Streamlining inefficient programs, says ministry
The PC government's decision comes on the heels of last summer's cancellation of the GreenON program, which provided incentives like free smart thermostats to those looking to make their homes more energy efficient.
Ontario's Ministry of Energy told CBC News it was taking action to reduce costs and duplication by streamlining what it described as a patchwork of inefficient electricity conservation programs in the province.
The government plans to centralize delivery of electricity conservation programs through the Independent Electricity System Operator (IESO), a provincial agency funded through electricity rates, instead of having them delivered through local utilities like Hydro Ottawa.
The PC government introduced the legislation last week.
"By centralizing our approach we're meeting 94 per cent of conservation goals and finding up to $442 million in savings in the electricity system," the energy ministry said in an email.
"This includes ending up to $150 million in bonus payments to local distribution companies that would not significantly improve results, and offers opportunity to streamline programs and reduce administrative costs right away."
Utilities that offer programs like the pool rebate are expected to fulfil existing contracts with their customers, however.
Customers can expect to receive their rebates upon the completion of their projects, which must happen before Dec. 31, 2020, said the IESO in a statement.

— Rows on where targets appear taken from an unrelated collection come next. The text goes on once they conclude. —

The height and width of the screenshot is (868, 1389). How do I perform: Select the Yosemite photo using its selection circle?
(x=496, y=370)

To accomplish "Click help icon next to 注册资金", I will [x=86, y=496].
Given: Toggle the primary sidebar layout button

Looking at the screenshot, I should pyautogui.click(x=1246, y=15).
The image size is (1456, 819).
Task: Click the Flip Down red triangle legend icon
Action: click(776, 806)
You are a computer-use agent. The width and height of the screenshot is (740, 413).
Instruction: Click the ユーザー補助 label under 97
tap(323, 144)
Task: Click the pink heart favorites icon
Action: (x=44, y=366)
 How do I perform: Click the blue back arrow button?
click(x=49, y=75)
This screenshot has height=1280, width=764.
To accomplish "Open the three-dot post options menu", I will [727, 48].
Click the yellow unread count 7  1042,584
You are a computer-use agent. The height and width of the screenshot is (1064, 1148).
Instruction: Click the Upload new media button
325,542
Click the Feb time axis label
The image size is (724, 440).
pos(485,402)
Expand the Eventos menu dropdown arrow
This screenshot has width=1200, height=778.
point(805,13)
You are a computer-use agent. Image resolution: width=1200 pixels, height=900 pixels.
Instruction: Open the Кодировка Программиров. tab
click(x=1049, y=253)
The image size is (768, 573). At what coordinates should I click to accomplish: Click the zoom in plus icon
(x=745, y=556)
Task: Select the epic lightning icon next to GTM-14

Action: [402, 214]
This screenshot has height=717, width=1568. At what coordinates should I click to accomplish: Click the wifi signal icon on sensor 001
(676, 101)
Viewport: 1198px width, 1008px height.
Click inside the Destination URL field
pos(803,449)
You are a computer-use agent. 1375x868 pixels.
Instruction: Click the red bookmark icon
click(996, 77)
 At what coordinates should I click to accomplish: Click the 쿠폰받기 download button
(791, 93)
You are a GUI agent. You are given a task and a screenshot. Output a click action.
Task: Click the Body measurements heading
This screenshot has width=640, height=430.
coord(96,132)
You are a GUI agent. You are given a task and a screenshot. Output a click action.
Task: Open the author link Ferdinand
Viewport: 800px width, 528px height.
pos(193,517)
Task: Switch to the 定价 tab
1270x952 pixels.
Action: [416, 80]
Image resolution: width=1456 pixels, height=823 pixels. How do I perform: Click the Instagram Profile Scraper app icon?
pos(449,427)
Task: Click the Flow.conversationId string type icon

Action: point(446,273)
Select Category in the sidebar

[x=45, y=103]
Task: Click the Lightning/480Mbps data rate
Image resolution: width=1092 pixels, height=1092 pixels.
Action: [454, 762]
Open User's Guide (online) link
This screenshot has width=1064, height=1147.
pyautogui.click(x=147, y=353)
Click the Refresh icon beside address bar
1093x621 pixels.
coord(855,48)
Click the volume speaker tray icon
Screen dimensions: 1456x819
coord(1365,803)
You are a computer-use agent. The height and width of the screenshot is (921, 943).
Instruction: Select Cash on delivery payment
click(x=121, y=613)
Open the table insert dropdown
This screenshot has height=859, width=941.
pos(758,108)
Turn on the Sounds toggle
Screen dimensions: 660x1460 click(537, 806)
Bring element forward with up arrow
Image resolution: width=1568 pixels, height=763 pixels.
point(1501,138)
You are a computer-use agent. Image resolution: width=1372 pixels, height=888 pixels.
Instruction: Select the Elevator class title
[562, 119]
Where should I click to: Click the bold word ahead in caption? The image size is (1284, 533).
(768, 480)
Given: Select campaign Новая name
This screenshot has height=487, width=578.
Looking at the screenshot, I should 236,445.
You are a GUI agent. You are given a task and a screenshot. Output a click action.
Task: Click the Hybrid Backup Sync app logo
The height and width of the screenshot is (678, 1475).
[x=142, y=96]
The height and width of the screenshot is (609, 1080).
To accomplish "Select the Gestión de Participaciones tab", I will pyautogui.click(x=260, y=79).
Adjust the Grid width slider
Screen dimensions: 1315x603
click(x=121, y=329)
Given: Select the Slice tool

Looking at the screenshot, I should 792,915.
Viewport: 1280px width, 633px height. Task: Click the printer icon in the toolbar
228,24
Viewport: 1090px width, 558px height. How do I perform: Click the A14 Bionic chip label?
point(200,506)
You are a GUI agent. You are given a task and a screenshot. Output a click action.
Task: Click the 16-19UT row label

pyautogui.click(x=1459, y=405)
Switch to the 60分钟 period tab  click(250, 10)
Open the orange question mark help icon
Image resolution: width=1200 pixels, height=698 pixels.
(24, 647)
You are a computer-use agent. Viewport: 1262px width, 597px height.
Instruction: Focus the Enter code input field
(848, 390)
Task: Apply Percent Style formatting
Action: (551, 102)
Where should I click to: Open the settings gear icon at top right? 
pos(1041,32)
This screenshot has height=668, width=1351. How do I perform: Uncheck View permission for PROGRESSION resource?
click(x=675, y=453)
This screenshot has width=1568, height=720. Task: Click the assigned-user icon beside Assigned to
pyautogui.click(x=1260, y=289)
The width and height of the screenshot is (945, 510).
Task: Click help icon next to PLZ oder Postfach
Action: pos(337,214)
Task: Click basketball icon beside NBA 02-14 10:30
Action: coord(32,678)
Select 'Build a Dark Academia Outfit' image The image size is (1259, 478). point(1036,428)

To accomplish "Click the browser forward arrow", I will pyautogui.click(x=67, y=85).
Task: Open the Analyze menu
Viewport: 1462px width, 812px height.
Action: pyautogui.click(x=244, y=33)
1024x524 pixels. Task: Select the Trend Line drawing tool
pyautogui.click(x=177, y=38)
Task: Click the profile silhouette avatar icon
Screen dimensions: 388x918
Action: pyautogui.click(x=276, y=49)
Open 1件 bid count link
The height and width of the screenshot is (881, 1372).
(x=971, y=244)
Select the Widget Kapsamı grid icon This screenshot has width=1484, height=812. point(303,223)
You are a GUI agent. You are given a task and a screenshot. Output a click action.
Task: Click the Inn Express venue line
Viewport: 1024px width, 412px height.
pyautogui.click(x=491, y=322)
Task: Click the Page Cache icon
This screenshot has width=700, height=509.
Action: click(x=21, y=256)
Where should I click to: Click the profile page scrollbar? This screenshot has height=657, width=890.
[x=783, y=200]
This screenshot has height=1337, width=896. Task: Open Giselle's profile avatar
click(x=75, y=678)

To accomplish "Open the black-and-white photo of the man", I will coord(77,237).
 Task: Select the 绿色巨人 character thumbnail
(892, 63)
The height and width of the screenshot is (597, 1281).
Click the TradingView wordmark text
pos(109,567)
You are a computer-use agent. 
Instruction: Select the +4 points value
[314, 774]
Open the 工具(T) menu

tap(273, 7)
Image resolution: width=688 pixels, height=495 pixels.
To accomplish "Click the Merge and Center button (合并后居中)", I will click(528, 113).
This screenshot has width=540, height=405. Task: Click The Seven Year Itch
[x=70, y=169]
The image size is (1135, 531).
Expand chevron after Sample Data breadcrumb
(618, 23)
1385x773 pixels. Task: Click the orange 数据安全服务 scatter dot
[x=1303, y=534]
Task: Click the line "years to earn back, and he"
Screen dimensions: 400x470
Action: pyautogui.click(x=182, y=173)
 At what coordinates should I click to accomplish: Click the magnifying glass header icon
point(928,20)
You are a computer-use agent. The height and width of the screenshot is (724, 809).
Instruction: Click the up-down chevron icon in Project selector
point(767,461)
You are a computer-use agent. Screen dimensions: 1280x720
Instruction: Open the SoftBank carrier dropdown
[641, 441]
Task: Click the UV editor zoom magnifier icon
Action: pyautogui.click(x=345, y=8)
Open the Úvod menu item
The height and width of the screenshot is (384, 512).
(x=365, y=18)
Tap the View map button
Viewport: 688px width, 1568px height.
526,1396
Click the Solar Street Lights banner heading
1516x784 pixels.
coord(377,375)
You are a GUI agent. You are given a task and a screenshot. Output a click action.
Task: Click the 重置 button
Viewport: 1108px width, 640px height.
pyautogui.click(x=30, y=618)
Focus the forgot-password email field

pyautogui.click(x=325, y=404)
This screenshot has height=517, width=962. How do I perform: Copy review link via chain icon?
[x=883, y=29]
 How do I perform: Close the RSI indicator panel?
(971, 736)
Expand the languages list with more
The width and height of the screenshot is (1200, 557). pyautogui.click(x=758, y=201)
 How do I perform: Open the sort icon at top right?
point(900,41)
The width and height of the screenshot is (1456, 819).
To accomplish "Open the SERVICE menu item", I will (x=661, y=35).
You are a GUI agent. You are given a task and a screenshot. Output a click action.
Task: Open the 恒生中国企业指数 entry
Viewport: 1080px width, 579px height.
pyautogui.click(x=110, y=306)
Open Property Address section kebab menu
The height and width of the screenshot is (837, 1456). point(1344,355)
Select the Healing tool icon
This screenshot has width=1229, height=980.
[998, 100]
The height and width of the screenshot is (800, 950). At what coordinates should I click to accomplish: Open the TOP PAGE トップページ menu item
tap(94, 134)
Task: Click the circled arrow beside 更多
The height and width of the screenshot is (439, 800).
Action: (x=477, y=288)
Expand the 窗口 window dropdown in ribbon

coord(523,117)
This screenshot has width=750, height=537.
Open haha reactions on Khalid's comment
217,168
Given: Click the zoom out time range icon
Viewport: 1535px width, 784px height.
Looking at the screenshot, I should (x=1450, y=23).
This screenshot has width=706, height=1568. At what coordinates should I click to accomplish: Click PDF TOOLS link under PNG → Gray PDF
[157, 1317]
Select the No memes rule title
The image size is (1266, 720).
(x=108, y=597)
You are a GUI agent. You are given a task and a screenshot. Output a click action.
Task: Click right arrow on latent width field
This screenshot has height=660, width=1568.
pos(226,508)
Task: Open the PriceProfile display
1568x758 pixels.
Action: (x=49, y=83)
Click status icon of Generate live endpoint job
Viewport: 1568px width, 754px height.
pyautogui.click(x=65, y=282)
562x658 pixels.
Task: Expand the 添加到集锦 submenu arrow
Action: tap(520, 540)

Jeff and Ashley Payne of Ottawa Pool Services say they're disappointed to see the Poolsaver program go. (Krystalle Ramlakhan/CBC)
'Educate the public'
Jeff Payne, the owner of Ottawa Pool Services, called the government's decision to kill the pump rebate program "unfortunate."
"I would have like to see that program get continued. I know Hydro One was coming on board … that would have expanded the program quite a bit. Basically it's going to be a tougher resale market for pumps," Payne said.
Payne's wife Ashley said while the decision will impact businesses that focus more on installations, the program was still "a great way to educate the public" about energy efficiency.
"I can see for other companies who are focusing just on service, that it will be an impact," she said.
"They should still push, educate the public about energy savings because at the end of the day it's our planet and we have to pay for the energy," she said.
Bickerton said incentives and rebates are a good way of encouraging people to be energy-efficient.
"Especially when it's at the point of purchasing, whether it's a furnace or windows or a pool pump. If they're given some kind of monetary carrot, they're going to jump on board a lot quicker," she said.
Some programs will continue
The province said there will continue to be electricity conservation programs for businesses, institutions and low-income, and Indigenous customers.
It also said there would also be an opportunity for distribution companies to apply for funding from the IESO for cost-effective programs at the local level.
"We've set aside $27 million dollars so that local utilities can apply to get funding to run programs for their own local communities. So we will be working with utilities over the coming weeks and months to make sure that they're aware of how to do this," said Terry Young, vice-president of the IESO.
The following province-wide programs will be discontinued:
- Instant Discount.
- Heating and Cooling.
- Audit Funding.
- Residential New Construction.
- High Performance New Construction.
- Existing Building Commissioning, Monitoring and Targeting.
The following local programs will be ending:
- Pumpsaver (Toronto Hydro, Oakville Hydro).
- Adaptive Thermostat Rebate Program (Toronto Hydro).
- Instant Savings Program (Clotheslines) (Canadian Niagara Power Inc., Algoma Power, Westario, Bluewater, Entegrus, Essex Powerlines, Festival Hydro, Veridian Connections, Customer First Group).
- OPsaver (Toronto Hydro, Oakville Hydro).
- Midstream High-efficiency Agripumps (Niagara Peninsula Energy Inc., Hydro One).
- Smart RT for Small and Mid-Size Business (Toronto Hydro).
- Swimming Pool Efficiency Program (Toronto Hydro, Oakville Hydro, Hydro Ottawa Limited, Renfrew Hydro Inc., Burlington Hydro, Halton Hills Hydro, Milton Hydro Distribution Inc, Kitchener-Wilmot Hydro, Waterloo North Hydro, Hydro One, Veridian Connections).
- Multi-Unit Residential Building In-suite Direct Install Lighting Program (Toronto Hydro, Oakville Hydro).